Firenze - L’apparato, per sua natura, appare. Anzitutto l’apparire, allora: sala addobbata con ordine e misura, banchetti per 1.550 delegati composti a spiga, stile concorso pubblico, il rosso già sfumato ormai teso inequivocabilmente al giallo. Fortuna vuole che non siano quelle di «Bandiera gialla» le prime note proposte. Al bando «Bandiera rossa» e «Internazionale», si opta per «Over the Rainbow», sperando che l’arcobaleno comprenda un po’ tutti. La scena principale è imponente, «Un partito grande come il futuro», e proprio sulla testa del quartier generale (la presidenza del congresso difesa da veri scherani) sciabolano due parabole. Una in orizzontale, si presume quella dell’oggi. L’altra che si srotola in avanti come in discesa libera. Ai delegati superstiziosi rammenta i dati degli ultimi sondaggi.
È allestita al Mandelaforum di Firenze la sala parto del Partito democratico e, come dirà uno sconsolato Valdo Spini, «questo partito nasce male». Ma dietro l’apparenza dell’apparato, nobilmente impersonata dagli sforzi del segretario Fassino, c’è però la sostanza. Spiega il vecchio delegato milanese, con moto d’orgoglio: «Questo partito è lo stesso di sempre, chiamalo Pci o come diavolo ti pare, ma è un grande fiume che lentamente avanza, perde qualche pezzo, ma scorre e trascina il grosso dell’acqua». Che bello, che nostalgia. Il servizio d’ordine, come ai bei vecchi tempi, malmena i cronisti e, in particolare, quello del Giornale, spintonato e invitato a uscire fuori, affinché gli si possa «spaccare il c...., noi qui lavoriamo, mica facciamo i giornalisti...».

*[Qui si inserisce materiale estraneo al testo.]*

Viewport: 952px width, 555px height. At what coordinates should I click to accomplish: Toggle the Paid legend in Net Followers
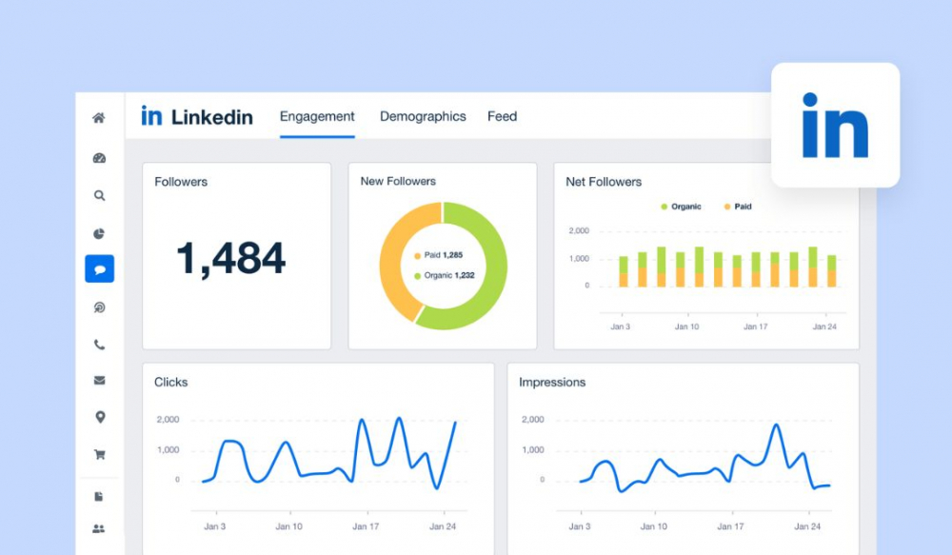[x=738, y=207]
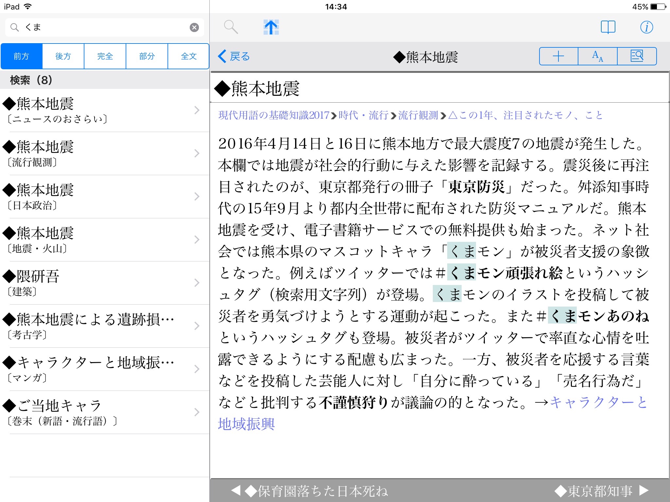The height and width of the screenshot is (502, 670).
Task: Clear the search field text
Action: [194, 27]
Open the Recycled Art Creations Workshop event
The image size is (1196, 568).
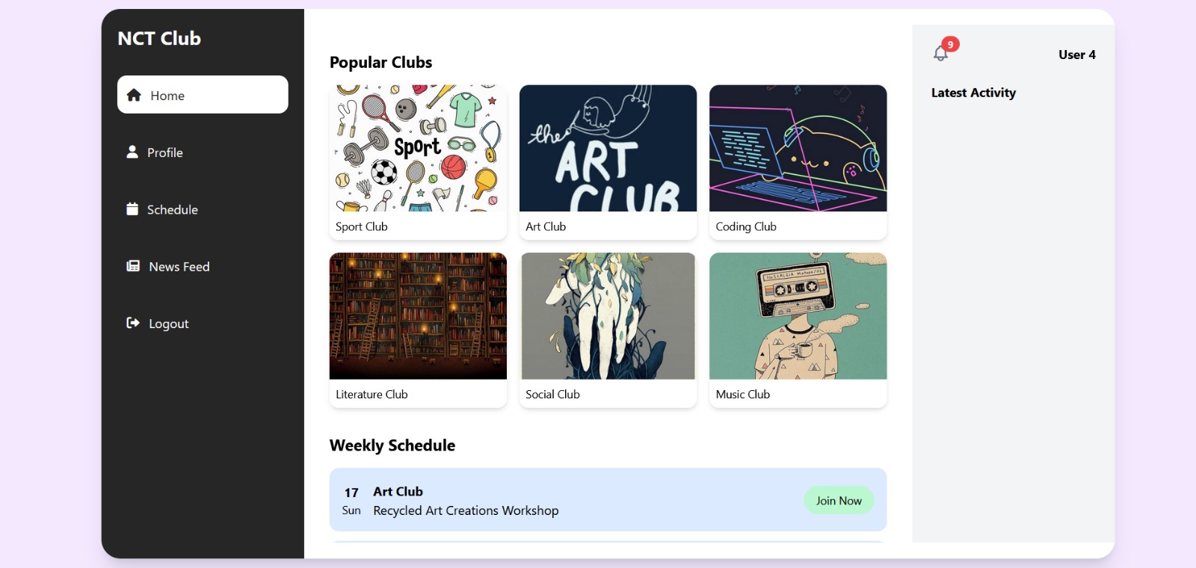coord(466,510)
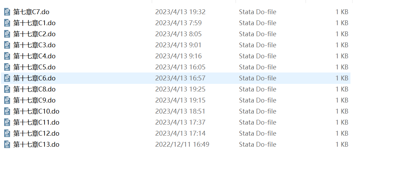Viewport: 397px width, 175px height.
Task: Select the Do-file icon for 第十七章C2.do
Action: tap(7, 34)
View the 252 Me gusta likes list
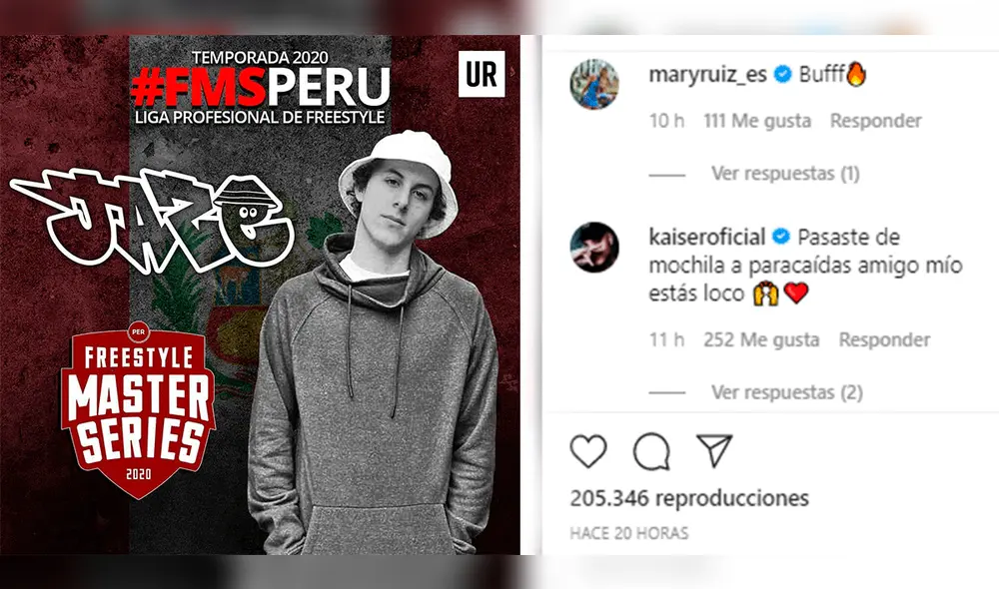This screenshot has width=999, height=589. click(x=761, y=339)
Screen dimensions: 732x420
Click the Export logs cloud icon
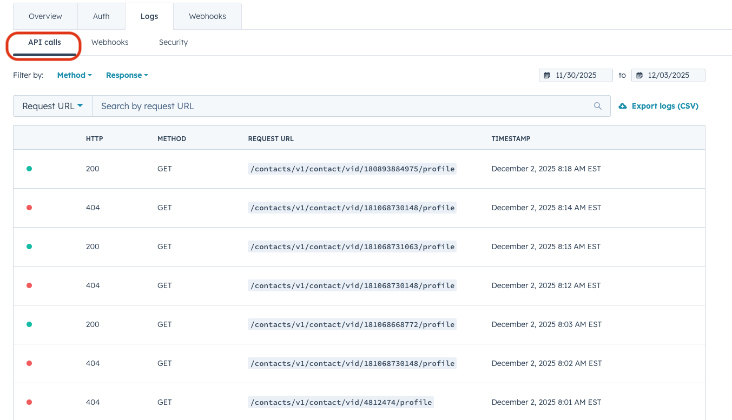click(x=623, y=106)
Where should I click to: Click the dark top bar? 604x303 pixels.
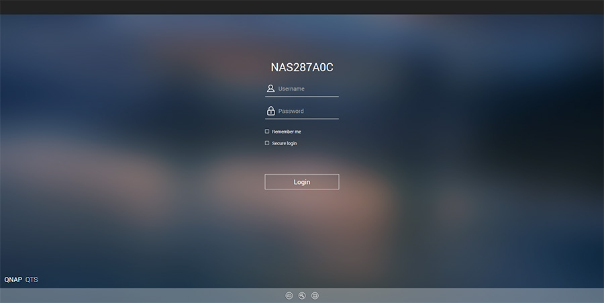(x=302, y=7)
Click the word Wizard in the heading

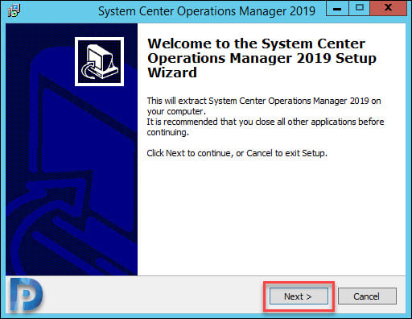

Sì, nasce bene, il «Pd». Non a caso il richiamo più applaudito è quello a Berlinguer e la mozione di Fassino è quella degli affetti. È il grido che si ascoltava in piazza negli anni Settanta, quando il servizio d’ordine picchiava duro i «movimenti» e dal palco l’oratore gracchiava: «Compagni, dobbiamo restare uniti, u-n-i-t-i». Nostalgia che prende alla gola. È fatto di «carne e sangue» Fabio Mussi, il leader della minoranza (15 per cento) che oggi annuncerà il suo «non possumus». Salva l’onore di Piero: «Fassino tocca corde profonde...». Ma dopo una vita di «obbedienza», il compagno Mussi stavolta fa prevalere la «razionalità», perché «evaporano le ragioni del socialismo, e il Pd non è una necessità storica...». Non è convinto Mussi, non si convince Salvi, né la psicologa simpatizzante Cristiana Gasi, cui sembra che «avrebbero tutti bisogno di un po’ di terapia». «Non è cambiato nulla», sospira Gavino Angius (9 per cento). Però il segretario dice di «condividere tutte le proposte della mozione Angius» e farà breccia tra i suoi delegati, che si apprestano a restare nel grande fiume Giallo. «Bisogna comprenderli, in periferia uno resta fuori da tutto, non sarà facile creare un altro partito a sinistra», spiega il delegato comprensivo. Mai andare controcorrente. «Armiamoci e partiamo pure - dice il professore Gianfranco Pasquino (mozione Angius) -, anche se non sono convinto. Stavolta farò il soldatino: se il Pd schiaccerà le minoranze, me ne andrò a casa».
Sì, la sostanza appare quella di sempre, e Fassino gioca con le parole. Il presidente dell’eurogruppo Pse, il tedesco Martin Schultz (quello che Berlusconi paragonò a un kapò), è un tipo tosto. Ripete ciò che si sapeva: va bene la fiducia piena a Fassino, va bene l’interesse per le sperimentazioni italiane, ma «il socialismo europeo è il punto di riferimento naturale di un partito che vuole dirsi riformista, il Pd dovrà entrarvi a pieno titolo...». Poi, per cortesia, regala a Fassino l’arzigogolata formula richiesta sulla possibilità di «apertura» del Pse ai non socialisti. Fassino accorre sul palco per sottolineare la «novità» ai delegati. Parole chiare: «Avete capito? Il compagno ci ha detto una grande novità, si è impegnato a verificare l’adattabilità a livello di gruppo di misure che aprano al contributo di forze riformiste e progressiste più ampie...».